--- The records Enclosed Below ---

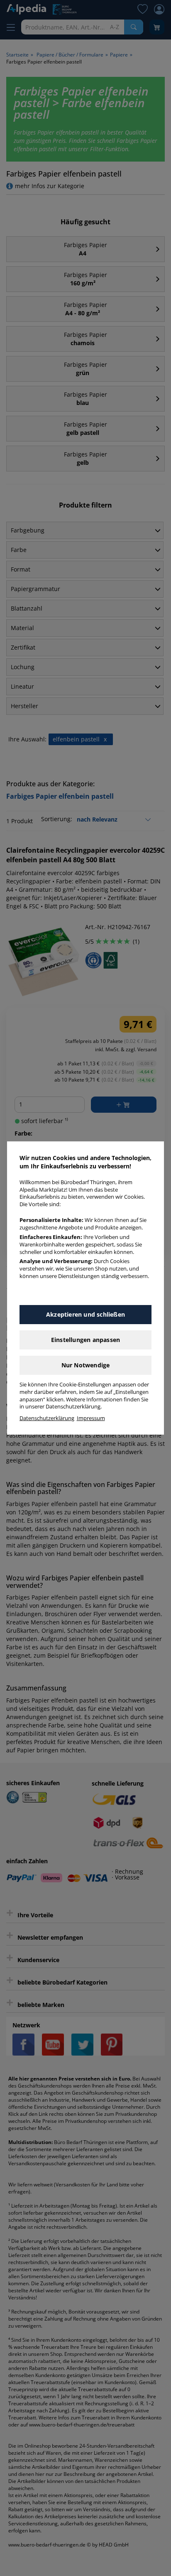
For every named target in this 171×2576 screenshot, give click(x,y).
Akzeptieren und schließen (85, 1314)
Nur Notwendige (85, 1365)
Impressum (91, 1418)
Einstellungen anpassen (85, 1340)
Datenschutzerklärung (47, 1418)
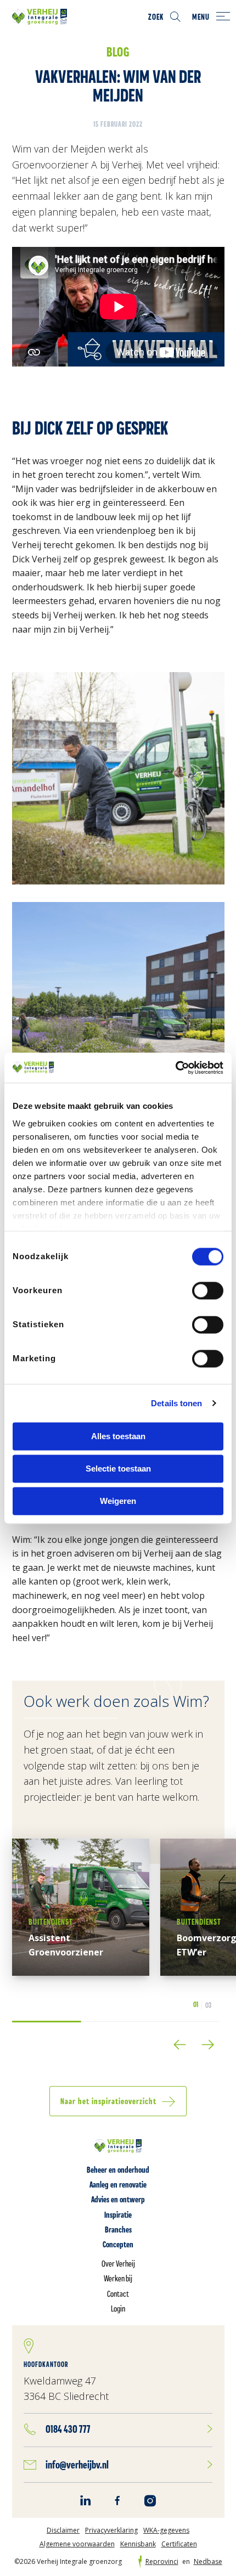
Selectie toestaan (118, 1468)
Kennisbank (138, 2544)
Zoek (156, 17)
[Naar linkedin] (85, 2500)
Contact (118, 2293)
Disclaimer (63, 2530)
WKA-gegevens (166, 2530)
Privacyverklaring (111, 2530)
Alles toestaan (118, 1436)
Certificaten (179, 2544)
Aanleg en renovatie (118, 2184)
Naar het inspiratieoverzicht (108, 2101)
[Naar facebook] (117, 2500)
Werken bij (118, 2278)
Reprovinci (161, 2562)
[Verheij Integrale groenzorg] (39, 16)
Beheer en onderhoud (118, 2169)
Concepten (118, 2244)
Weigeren (118, 1501)
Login (118, 2308)
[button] (179, 2044)
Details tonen (176, 1403)
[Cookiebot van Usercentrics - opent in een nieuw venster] (175, 1068)
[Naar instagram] (150, 2500)
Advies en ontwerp (118, 2199)
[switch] (207, 1290)
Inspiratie (118, 2214)
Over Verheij (118, 2263)
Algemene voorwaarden (77, 2544)
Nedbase (208, 2562)
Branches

--- End of Enclosed The records ---

_Activity_
Your task is to transcribe exactly the lines from the one with "Kennisbank (138, 2544)" through the end of the data, both included, and nothing besides.

_Output of the exercise_
Kennisbank (138, 2544)
Zoek (156, 17)
[Naar linkedin] (85, 2500)
Contact (118, 2293)
Disclaimer (63, 2530)
WKA-gegevens (166, 2530)
Privacyverklaring (111, 2530)
Alles toestaan (118, 1436)
Certificaten (179, 2544)
Aanleg en renovatie (118, 2184)
Naar het inspiratieoverzicht (108, 2101)
[Naar facebook] (117, 2500)
Werken bij (118, 2278)
Reprovinci (161, 2562)
[Verheij Integrale groenzorg] (39, 16)
Beheer en onderhoud (118, 2169)
Concepten (118, 2244)
Weigeren (118, 1501)
Login (118, 2308)
[button] (179, 2044)
Details tonen (176, 1403)
[Cookiebot van Usercentrics - opent in een nieuw venster] (175, 1068)
[Naar instagram] (150, 2500)
Advies en ontwerp (118, 2199)
[switch] (207, 1290)
Inspiratie (118, 2214)
Over Verheij (118, 2263)
Algemene voorwaarden (77, 2544)
Nedbase (208, 2562)
Branches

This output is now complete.